Joynes next argues that the trial court violated his due process rights by refusing to allow him to present additional evidence almost one year after the close of evidence in this matter. Simultaneously, Joynes argues that the trial court erred in failing to promptly adjudicate the matter. As a remedy, Joynes argues that the date of the award of custody should be May 28, 1999, the date of the close of evidence, instead of June 5, 2000, the date of the final decree.

Joynes is correct in noting that “[d]ue process requires the courts to comply strictly with the statutory scheme [Page 418] for disposition of child custody cases.” Rader v. Montgomery County, 5 Va. App. 523, 528, 365 S.E.2d 234, 237 (1988). Further, Code § 20-124.2 requires the trial court to “provide prompt adjudication upon due consideration of all the facts.” However, introduction of additional evidence into the record after the commissioner has filed his report is treated as a motion to receive after-discovered evidence. See id.; see also Mundy v. Commonwealth, 11 Va. App. 461, 480, 390 S.E.2d 525, 535, aff’d on reh’g en banc, 399 S.E.2d 29 (1990). Four requirements must be met before a record can be reopened to receive additional evidence: (1) the evidence must have been discovered after the record was closed; (2) it could not have been obtained prior to the closing of the record through the exercise of reasonable diligence; (3) it is not merely cumulative, corroborative, or collateral; and (4) it is material, and as such, should produce an opposite result from that contained in the commissioner’s report. Id.
Here, the record does not disclose the nature of the evidence, nor does it describe when and how the evidence was obtained. More importantly, the record does not disclose whether Joynes described to the trial court the nature of the evidence and the circumstances surrounding his request for an additional hearing. Accordingly, we cannot consider Joynes’ argument in this regard on appeal. See Smith v. Hylton, 14 Va. App. 354, 357-58, 416 S.E.2d 712, 715 (1992) (“It is well settled that when a party’s evidence has been ruled inadmissible, the party must proffer or avouch the evidence for the record in order to preserve the ruling for appeal; otherwise, the appellate court has no basis to decide whether the evidence was admissible.”). Finally, we find that the trial court’s ruling of May 5, 2000 and final decree of June 5, 2000 were sufficiently “prompt” in light of the voluminous pleadings and evidence in this matter.3 [Page 419]

III. Spousal Support
Joynes next argues that the trial court erred by using an “erroneous standard” in imputing income to Payne in its determination of spousal support. Joynes also argues that the trial court awarded Payne spousal support in excess of need and failed to give substantive consideration to the statutory factors set forth in Code § 20-107.1(E). Finally, Joynes contends that the trial court erred in failing to specify a termination date for the spousal support award, as required by Code § 20-107.1(C).

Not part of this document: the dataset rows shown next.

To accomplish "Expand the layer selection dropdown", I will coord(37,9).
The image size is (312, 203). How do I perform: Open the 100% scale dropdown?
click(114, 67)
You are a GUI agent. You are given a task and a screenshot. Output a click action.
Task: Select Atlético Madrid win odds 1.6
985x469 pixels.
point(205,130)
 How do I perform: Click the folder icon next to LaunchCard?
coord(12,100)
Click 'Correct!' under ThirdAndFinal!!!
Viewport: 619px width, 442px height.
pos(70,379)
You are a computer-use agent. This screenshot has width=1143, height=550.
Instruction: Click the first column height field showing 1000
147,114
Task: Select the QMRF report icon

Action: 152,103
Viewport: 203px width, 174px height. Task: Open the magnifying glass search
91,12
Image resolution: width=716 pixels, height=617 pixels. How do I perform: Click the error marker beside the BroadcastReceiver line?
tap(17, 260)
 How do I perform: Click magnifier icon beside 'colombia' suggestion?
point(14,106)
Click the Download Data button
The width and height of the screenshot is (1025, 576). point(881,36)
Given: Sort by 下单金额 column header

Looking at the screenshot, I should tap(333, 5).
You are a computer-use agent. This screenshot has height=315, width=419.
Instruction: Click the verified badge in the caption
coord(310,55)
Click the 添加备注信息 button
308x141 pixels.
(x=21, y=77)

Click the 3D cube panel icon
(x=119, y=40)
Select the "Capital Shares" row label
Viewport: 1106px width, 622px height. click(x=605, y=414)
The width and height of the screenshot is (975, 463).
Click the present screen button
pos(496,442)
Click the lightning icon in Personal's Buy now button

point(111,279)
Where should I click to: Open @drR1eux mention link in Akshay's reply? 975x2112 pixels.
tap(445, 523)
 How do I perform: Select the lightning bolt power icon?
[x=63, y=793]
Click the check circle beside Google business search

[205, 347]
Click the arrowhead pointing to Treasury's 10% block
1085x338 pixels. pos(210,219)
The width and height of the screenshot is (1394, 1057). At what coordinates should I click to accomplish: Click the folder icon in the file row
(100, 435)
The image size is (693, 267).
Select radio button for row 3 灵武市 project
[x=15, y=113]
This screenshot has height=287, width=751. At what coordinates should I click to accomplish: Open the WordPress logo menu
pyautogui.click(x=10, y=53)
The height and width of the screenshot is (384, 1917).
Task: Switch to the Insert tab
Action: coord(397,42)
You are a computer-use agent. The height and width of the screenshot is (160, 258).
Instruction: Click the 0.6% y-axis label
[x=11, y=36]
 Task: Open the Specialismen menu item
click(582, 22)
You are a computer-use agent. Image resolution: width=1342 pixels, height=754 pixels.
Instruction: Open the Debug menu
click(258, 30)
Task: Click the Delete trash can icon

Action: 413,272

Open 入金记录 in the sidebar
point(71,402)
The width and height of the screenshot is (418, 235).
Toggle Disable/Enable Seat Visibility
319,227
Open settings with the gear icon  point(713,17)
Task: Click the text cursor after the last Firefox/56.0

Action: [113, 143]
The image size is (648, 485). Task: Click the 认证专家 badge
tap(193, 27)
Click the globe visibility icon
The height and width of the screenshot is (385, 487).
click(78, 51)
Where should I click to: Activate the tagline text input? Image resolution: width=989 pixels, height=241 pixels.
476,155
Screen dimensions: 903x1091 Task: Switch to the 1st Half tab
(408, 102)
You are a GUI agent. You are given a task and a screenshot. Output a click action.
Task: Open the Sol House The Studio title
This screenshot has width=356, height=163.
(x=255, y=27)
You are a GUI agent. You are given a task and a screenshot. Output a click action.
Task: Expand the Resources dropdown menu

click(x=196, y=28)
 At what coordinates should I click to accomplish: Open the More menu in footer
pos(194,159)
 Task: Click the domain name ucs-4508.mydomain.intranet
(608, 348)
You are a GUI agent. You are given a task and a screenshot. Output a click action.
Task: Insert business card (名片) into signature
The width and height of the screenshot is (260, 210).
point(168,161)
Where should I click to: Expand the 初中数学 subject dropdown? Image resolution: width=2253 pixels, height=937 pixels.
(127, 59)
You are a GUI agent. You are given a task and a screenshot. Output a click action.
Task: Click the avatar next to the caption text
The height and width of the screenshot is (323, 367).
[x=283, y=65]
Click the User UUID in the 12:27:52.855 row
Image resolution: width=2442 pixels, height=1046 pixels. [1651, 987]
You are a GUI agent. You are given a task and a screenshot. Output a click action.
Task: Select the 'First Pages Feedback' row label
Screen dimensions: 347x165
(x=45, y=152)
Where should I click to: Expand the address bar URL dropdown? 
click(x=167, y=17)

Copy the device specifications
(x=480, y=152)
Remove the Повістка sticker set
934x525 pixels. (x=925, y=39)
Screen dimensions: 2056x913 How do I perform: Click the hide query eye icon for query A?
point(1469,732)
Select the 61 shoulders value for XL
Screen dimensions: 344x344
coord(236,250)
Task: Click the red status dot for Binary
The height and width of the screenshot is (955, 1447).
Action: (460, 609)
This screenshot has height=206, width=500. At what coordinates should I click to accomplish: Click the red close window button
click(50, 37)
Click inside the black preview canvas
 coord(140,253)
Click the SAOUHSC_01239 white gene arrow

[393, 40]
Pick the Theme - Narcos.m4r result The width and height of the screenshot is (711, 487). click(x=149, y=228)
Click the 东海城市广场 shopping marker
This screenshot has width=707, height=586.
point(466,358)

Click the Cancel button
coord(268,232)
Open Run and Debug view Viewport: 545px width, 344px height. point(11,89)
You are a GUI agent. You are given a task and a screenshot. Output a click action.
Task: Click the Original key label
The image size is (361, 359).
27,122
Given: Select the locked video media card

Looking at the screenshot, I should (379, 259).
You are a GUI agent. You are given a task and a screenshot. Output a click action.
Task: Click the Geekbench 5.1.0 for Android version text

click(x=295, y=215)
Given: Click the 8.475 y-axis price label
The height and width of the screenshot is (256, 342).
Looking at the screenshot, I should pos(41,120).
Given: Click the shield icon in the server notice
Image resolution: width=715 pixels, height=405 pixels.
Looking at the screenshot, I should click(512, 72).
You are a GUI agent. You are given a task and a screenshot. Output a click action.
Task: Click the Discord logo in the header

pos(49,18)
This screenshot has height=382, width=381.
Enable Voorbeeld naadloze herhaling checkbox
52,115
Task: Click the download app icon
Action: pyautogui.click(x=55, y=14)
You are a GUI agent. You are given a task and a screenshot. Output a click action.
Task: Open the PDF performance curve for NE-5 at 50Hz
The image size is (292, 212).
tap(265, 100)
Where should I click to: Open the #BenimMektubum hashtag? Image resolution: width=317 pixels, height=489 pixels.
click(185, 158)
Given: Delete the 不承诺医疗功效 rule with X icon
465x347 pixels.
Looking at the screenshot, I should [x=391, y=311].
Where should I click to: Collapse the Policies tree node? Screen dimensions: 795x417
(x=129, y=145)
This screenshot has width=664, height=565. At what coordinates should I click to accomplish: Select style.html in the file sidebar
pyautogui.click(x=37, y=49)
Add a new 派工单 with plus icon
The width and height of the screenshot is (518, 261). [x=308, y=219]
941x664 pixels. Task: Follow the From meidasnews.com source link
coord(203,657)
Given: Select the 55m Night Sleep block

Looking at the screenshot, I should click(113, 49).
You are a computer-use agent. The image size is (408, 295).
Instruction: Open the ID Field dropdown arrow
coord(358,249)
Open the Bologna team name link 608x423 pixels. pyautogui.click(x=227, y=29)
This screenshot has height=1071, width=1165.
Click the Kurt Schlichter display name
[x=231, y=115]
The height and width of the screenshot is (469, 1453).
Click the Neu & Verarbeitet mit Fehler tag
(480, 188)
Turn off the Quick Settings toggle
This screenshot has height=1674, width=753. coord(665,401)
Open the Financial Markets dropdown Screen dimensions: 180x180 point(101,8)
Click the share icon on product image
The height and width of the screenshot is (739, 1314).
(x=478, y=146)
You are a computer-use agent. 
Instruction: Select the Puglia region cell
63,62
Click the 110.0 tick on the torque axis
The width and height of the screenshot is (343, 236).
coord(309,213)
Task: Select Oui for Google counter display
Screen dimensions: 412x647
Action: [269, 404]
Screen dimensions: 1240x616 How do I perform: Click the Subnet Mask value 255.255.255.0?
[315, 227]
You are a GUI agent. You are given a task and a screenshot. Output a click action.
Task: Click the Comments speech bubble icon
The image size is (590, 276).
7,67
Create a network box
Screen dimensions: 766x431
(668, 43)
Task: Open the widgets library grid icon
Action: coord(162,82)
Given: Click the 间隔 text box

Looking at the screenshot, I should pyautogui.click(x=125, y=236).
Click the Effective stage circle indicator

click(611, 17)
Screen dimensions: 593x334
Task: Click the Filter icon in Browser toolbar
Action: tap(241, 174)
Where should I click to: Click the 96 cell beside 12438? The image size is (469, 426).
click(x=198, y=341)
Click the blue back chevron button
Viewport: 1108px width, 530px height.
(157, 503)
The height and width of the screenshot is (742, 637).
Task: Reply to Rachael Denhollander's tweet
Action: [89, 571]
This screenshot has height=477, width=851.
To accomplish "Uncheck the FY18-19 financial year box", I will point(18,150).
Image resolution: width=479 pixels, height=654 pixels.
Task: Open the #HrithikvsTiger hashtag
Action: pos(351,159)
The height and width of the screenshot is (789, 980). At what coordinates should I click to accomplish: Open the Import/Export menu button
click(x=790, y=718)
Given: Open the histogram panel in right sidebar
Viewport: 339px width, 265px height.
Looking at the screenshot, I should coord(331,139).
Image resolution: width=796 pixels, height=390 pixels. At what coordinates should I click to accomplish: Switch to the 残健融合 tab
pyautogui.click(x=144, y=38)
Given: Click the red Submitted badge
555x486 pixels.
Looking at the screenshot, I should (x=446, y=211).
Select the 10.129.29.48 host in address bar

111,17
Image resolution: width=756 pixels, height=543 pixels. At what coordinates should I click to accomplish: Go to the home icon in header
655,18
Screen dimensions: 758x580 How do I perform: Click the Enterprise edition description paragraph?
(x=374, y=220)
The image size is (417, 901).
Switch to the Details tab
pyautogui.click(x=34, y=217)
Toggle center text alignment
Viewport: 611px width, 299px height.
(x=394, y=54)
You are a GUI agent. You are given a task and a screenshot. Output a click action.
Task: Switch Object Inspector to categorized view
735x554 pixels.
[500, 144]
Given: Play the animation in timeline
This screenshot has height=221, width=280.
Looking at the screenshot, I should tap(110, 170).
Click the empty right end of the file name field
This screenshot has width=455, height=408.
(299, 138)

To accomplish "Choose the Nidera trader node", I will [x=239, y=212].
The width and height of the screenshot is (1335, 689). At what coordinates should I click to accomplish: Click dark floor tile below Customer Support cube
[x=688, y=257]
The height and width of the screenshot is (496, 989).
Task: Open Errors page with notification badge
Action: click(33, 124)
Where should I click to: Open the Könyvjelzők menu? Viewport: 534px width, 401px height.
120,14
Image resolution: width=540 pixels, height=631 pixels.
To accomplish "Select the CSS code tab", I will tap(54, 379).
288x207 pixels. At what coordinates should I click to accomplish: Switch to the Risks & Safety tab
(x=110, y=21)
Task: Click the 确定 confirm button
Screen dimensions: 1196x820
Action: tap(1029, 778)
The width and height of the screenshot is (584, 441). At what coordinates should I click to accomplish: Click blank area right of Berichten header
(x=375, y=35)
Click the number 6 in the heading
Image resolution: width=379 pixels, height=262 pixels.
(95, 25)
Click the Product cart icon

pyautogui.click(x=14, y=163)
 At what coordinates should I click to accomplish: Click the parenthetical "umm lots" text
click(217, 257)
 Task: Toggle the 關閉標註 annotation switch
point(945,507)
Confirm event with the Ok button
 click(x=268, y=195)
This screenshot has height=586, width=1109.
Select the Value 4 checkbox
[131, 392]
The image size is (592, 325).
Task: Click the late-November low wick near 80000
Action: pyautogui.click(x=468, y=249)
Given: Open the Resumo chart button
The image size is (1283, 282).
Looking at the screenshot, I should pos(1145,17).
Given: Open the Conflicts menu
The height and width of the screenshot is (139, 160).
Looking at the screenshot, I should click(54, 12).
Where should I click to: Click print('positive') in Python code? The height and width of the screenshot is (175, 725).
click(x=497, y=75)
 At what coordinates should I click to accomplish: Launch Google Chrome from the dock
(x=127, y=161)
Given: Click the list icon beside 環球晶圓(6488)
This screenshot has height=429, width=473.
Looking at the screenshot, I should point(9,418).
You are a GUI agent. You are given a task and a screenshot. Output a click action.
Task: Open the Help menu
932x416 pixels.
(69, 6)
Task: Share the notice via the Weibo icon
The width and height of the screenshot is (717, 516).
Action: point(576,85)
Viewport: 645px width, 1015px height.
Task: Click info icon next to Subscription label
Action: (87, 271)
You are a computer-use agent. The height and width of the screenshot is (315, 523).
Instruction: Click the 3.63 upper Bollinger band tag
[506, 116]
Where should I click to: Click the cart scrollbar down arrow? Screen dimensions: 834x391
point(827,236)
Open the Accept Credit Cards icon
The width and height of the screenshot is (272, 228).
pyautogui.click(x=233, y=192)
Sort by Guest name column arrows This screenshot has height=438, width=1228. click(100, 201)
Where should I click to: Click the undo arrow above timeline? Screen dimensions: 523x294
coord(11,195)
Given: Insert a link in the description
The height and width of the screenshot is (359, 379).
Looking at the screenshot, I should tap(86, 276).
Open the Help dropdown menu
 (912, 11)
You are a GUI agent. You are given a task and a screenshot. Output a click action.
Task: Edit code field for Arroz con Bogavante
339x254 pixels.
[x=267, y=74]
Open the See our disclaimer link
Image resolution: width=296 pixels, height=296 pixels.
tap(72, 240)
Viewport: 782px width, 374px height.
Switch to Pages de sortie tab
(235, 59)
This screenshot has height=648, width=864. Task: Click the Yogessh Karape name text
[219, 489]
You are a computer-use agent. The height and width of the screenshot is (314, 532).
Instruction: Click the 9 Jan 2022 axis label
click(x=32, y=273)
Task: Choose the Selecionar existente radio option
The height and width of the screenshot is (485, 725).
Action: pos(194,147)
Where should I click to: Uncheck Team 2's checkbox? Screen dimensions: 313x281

“In awarding spousal support, the chancellor must consider the relative needs and abilities of the parties. He is guided by the . . . factors that are set forth in Code § 20-107.1. When the chancellor has given due consideration to these factors, his determination will not be disturbed on appeal except for a clear abuse of discretion.”4 Collier v. [Page 420] Collier, 2 Va. App. 125, 129, 341 S.E.2d 827, 829 (1986). “The trial court is not required to quantify or elaborate exactly what weight or consideration it has given to each of the statutory factors.” Woolley, 3 Va. App. at 345, 349 S.E.2d at 426. However, its findings “must have some foundation based on the evidence presented.” Id.
The evidence demonstrated that at the time Payne left her part-time employment in March, 1997, she was making approximately $80,000 per year. Payne had made $94,430 in 1992, when she was still working on a full-time basis. At the time of the trial and for a number of years preceding the trial, Joynes earned approximately $300,000 per year. Joynes presented testimony establishing that Payne could earn approximately $170,386 per year, were she to return to full-time employment with the law firm she had previously worked for.

In making his determination concerning spousal support, the commissioner specifically considered each of the statutory factors set forth in Code § 20-107.1(E). Moreover, the commissioner, quoting Srinivasan v. Srinivasan, 10 Va. App. 728, 734, 396 S.E.2d 675, 679 (1990), initially recognized that a party who “‘seeks spousal support is required to earn [Page 421] as much as he or she reasonably can to decrease the amount of support needed.’” He found that Payne had “offered no factual basis which would preclude her from working” and “no legal basis why income should not be imputed to her.”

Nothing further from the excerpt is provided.